Every morning, milk arrived at our doorstep in glass bottles, sealed with a thin aluminium foil cap. It was a small ritual, repeated across countless homes, and it carried a quiet kind of efficiency that I only recognise now.
The bottles would be taken in, and the milk would be boiled—systematically, almost ceremonially. Over time, the cream would rise and be skimmed off. That cream wasn’t wasted or ignored; it was collected over a few days and then churned into home-made butter.
In parallel, every family maintained its own yoghurt culture. A spoon of yesterday’s curd would seed today’s. The culture was preserved daily, carefully, and it formed the backbone of the whole chain—milk becoming yoghurt, yoghurt supporting the transformation of cream into butter.

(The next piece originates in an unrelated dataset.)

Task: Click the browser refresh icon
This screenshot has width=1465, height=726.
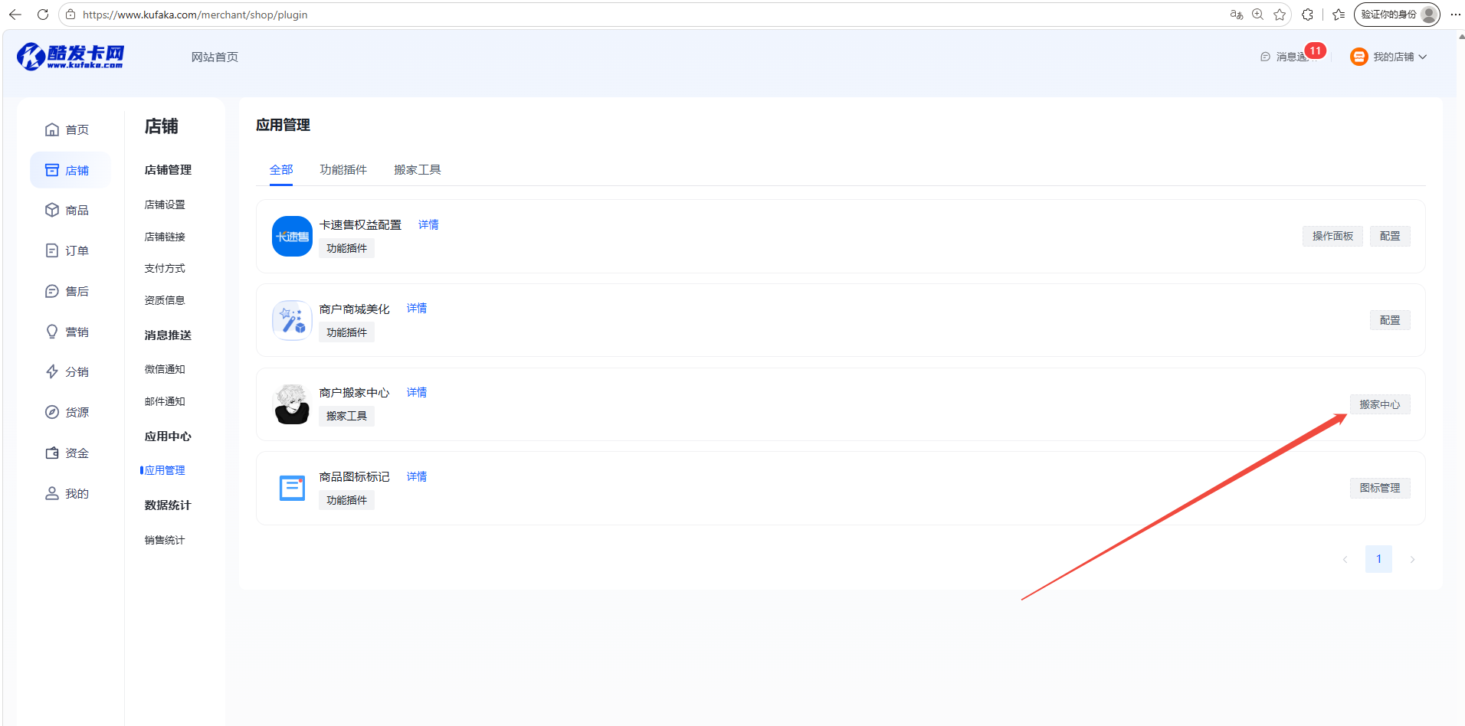Action: (43, 15)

Then butter became ghee. Slowly heated, clarified, stored. Most families had their own supply and rarely needed to supplement it from outside.
When I look back, what strikes me is not just the nostalgia of it—it’s the completeness of the system:
milk → yoghurt → cream → butter → ghee
Almost nothing left the loop. Packaging was reused. Processing happened at home. Skills were passed on without formal instruction. Sustainability wasn’t a slogan—it was simply the default operating system of daily life.
Fast forward to today, and that chain feels broken. Milk is store-bought. Yoghurt is store-bought. Butter is store-bought. Ghee is store-bought. Each step outsourced. Each product packaged. Each transaction separated from the next.
Maybe the question isn’t whether the past was “better.”
Maybe it’s whether we can rebuild parts of that loop—small, practical loops—so sustainability becomes a habit again, not an aspiration.